THE INPUT section start

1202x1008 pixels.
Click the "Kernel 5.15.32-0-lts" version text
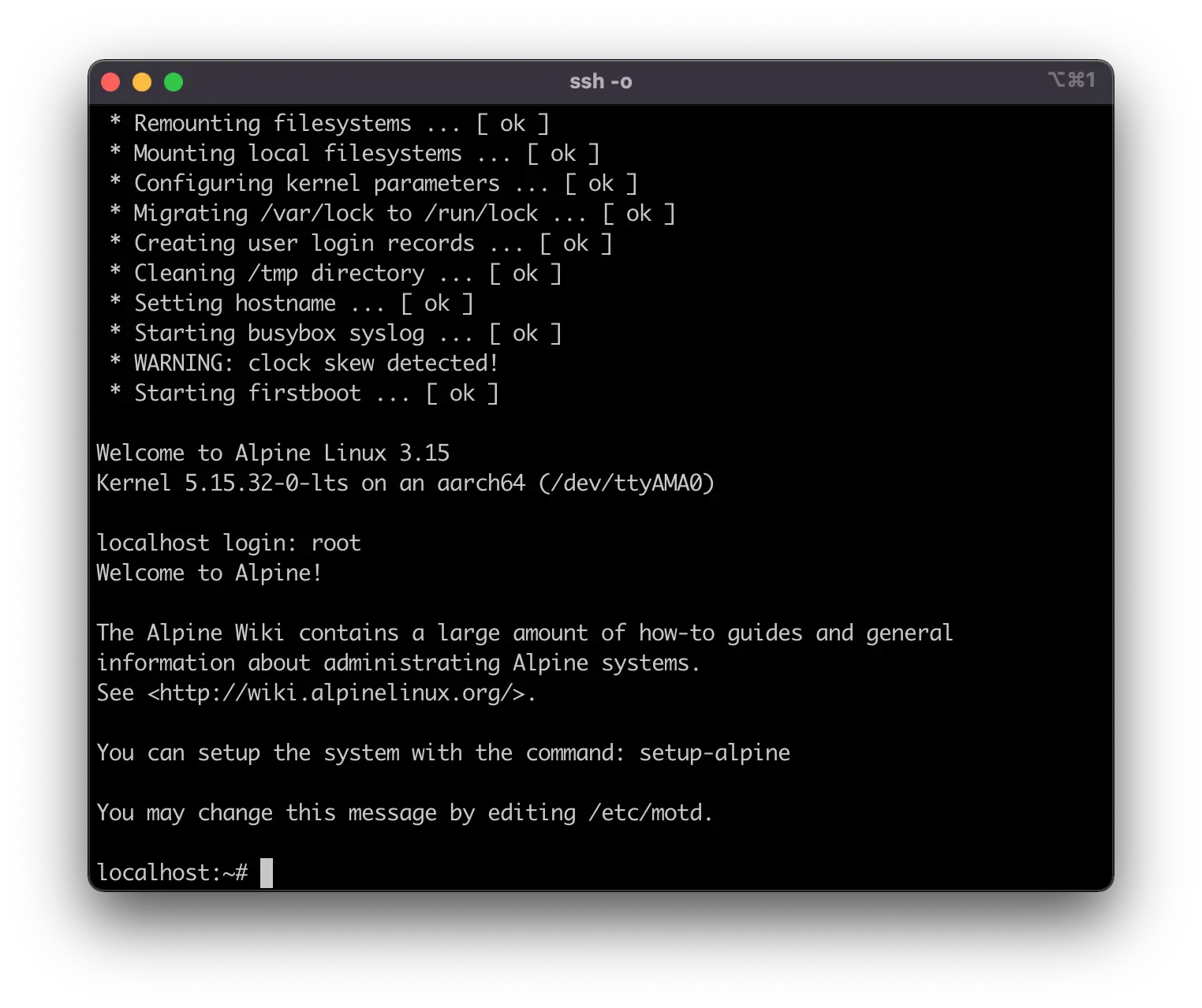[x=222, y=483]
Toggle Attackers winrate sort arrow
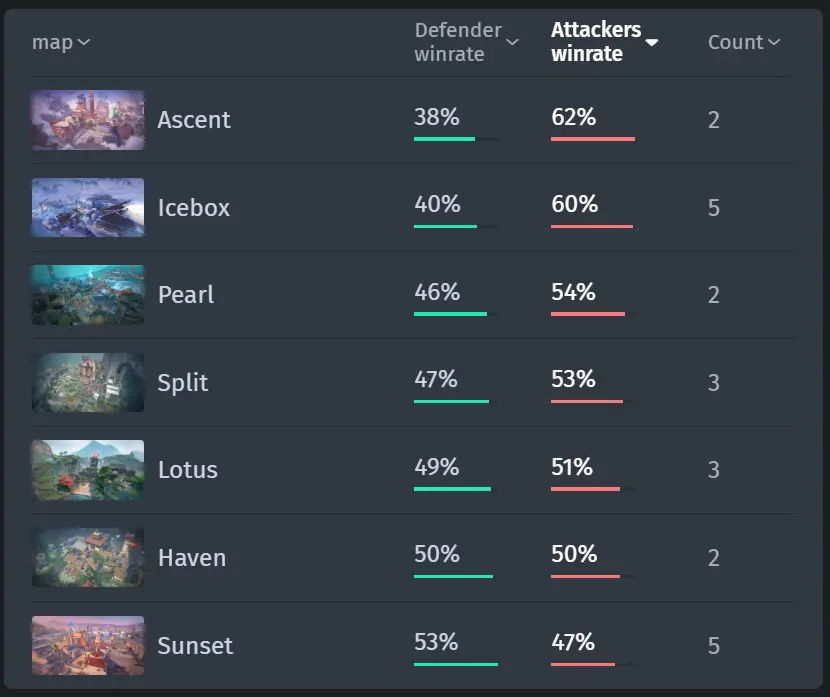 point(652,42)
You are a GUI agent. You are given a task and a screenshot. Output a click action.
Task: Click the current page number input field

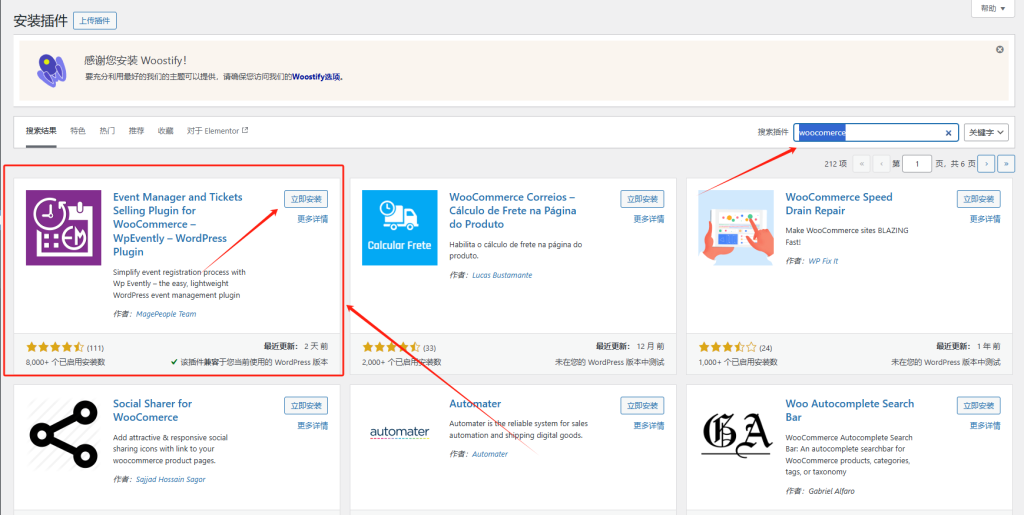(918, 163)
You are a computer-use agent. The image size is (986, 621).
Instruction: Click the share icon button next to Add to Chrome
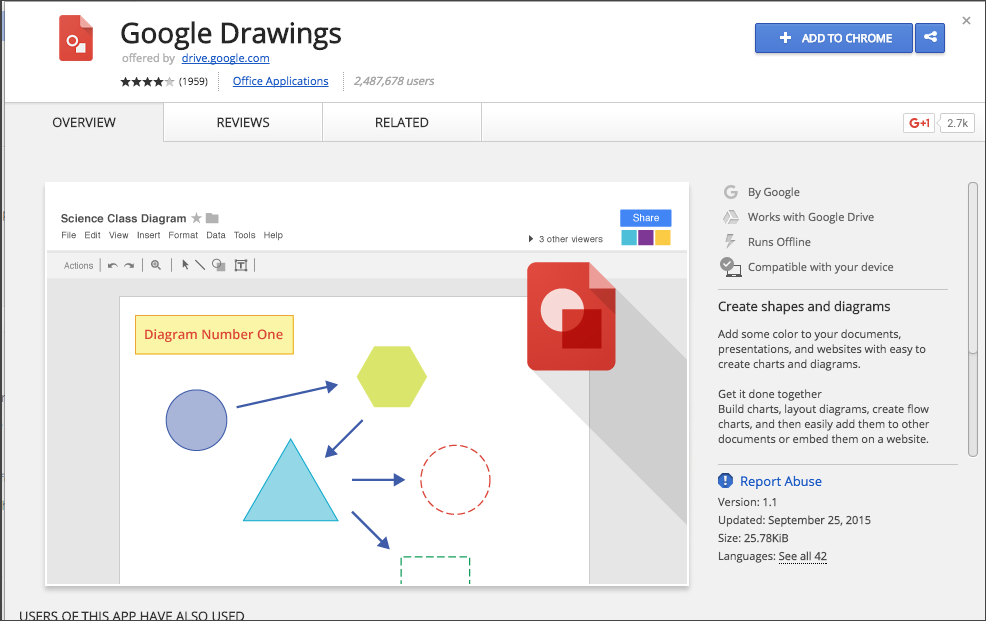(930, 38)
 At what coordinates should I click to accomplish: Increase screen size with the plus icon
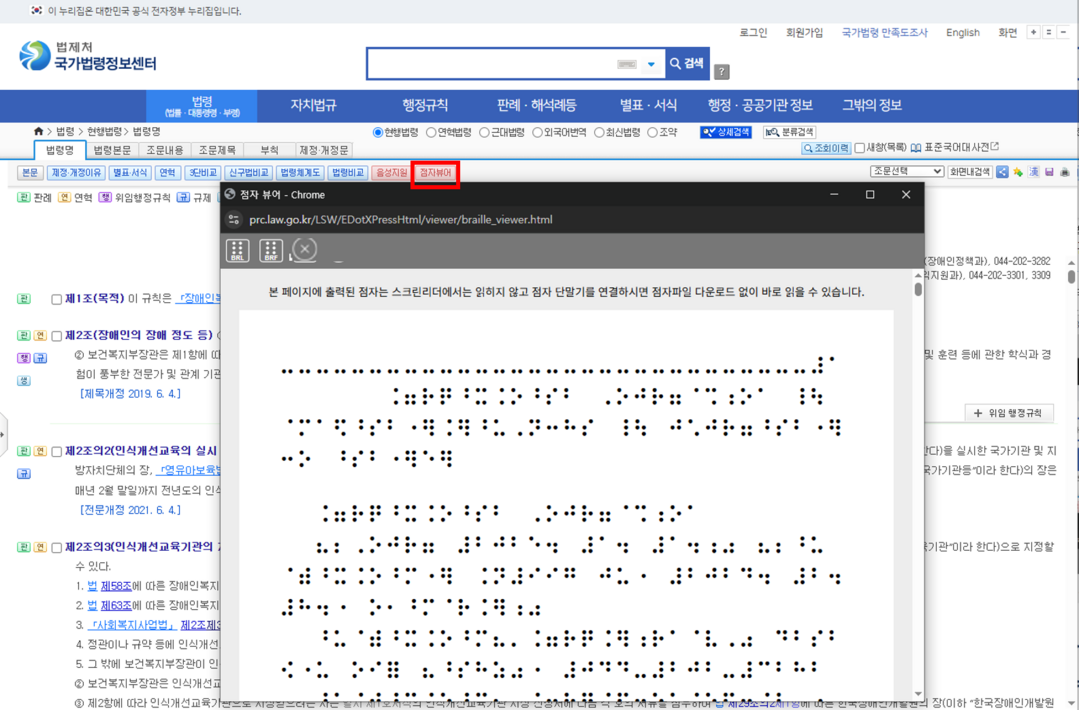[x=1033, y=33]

THE INPUT section end

• _PROBLEM REQUIREMENTS_
Reproduce exactly the lines above starting at the line containing "Toggle Attackers winrate sort arrow" and ending at the line containing "You are a computer-use", including both, but not the pictures.

• _YOUR RESPONSE_
Toggle Attackers winrate sort arrow
 point(652,42)
You are a GUI agent. You are given a task and a screenshot. Output a click action.
Task: Click the current page number input field

(918, 163)
You are a computer-use agent. The image size is (986, 621).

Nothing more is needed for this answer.